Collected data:
————

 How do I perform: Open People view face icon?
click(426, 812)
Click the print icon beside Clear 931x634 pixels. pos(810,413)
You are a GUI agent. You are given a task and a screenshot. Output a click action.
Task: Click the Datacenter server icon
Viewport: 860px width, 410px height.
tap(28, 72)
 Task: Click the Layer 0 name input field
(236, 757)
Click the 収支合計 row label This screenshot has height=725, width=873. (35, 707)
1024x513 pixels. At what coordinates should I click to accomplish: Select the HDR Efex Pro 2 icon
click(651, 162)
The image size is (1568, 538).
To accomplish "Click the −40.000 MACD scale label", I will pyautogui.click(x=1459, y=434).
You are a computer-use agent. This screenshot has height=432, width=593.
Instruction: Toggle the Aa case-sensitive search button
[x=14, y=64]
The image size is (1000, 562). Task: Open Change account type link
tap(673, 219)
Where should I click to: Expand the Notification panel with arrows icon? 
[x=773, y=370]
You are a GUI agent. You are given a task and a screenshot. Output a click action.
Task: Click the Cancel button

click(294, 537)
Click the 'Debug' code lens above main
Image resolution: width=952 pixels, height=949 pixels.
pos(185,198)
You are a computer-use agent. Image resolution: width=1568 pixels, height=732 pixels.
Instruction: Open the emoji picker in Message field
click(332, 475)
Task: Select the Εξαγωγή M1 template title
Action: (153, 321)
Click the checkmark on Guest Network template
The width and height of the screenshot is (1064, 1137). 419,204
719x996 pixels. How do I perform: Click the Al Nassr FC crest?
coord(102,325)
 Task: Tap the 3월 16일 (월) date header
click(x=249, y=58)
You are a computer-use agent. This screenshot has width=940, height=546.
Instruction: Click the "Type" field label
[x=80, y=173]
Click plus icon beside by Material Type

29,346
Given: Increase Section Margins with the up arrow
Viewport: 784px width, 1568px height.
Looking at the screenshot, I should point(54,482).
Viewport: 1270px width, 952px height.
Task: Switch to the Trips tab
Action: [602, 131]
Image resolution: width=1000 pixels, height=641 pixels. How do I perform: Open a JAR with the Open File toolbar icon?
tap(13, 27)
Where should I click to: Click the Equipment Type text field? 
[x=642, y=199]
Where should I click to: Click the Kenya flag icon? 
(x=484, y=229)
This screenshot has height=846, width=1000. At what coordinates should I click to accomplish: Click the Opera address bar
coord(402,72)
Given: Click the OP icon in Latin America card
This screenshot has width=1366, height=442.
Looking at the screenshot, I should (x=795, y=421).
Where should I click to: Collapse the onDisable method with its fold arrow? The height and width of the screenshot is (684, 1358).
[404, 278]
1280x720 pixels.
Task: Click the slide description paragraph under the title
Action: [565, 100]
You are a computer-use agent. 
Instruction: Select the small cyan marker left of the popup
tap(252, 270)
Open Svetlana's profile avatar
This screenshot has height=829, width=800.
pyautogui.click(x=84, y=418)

————

● **WHAT THE TASK REQUIRES**
Taking the line that contains "Viewport: 784px width, 1568px height." as the first, reproduce every line through the end of the entries exactly.

● **RESPONSE TO THE EXERCISE**
Viewport: 784px width, 1568px height.
Looking at the screenshot, I should point(54,482).
Viewport: 1270px width, 952px height.
Task: Switch to the Trips tab
Action: [602, 131]
Image resolution: width=1000 pixels, height=641 pixels. How do I perform: Open a JAR with the Open File toolbar icon?
tap(13, 27)
Where should I click to: Click the Equipment Type text field? 
[x=642, y=199]
Where should I click to: Click the Kenya flag icon? 
(x=484, y=229)
This screenshot has height=846, width=1000. At what coordinates should I click to accomplish: Click the Opera address bar
coord(402,72)
Given: Click the OP icon in Latin America card
This screenshot has width=1366, height=442.
Looking at the screenshot, I should (x=795, y=421).
Where should I click to: Collapse the onDisable method with its fold arrow? The height and width of the screenshot is (684, 1358).
[404, 278]
1280x720 pixels.
Task: Click the slide description paragraph under the title
Action: [565, 100]
You are a computer-use agent. 
Instruction: Select the small cyan marker left of the popup
tap(252, 270)
Open Svetlana's profile avatar
This screenshot has height=829, width=800.
pyautogui.click(x=84, y=418)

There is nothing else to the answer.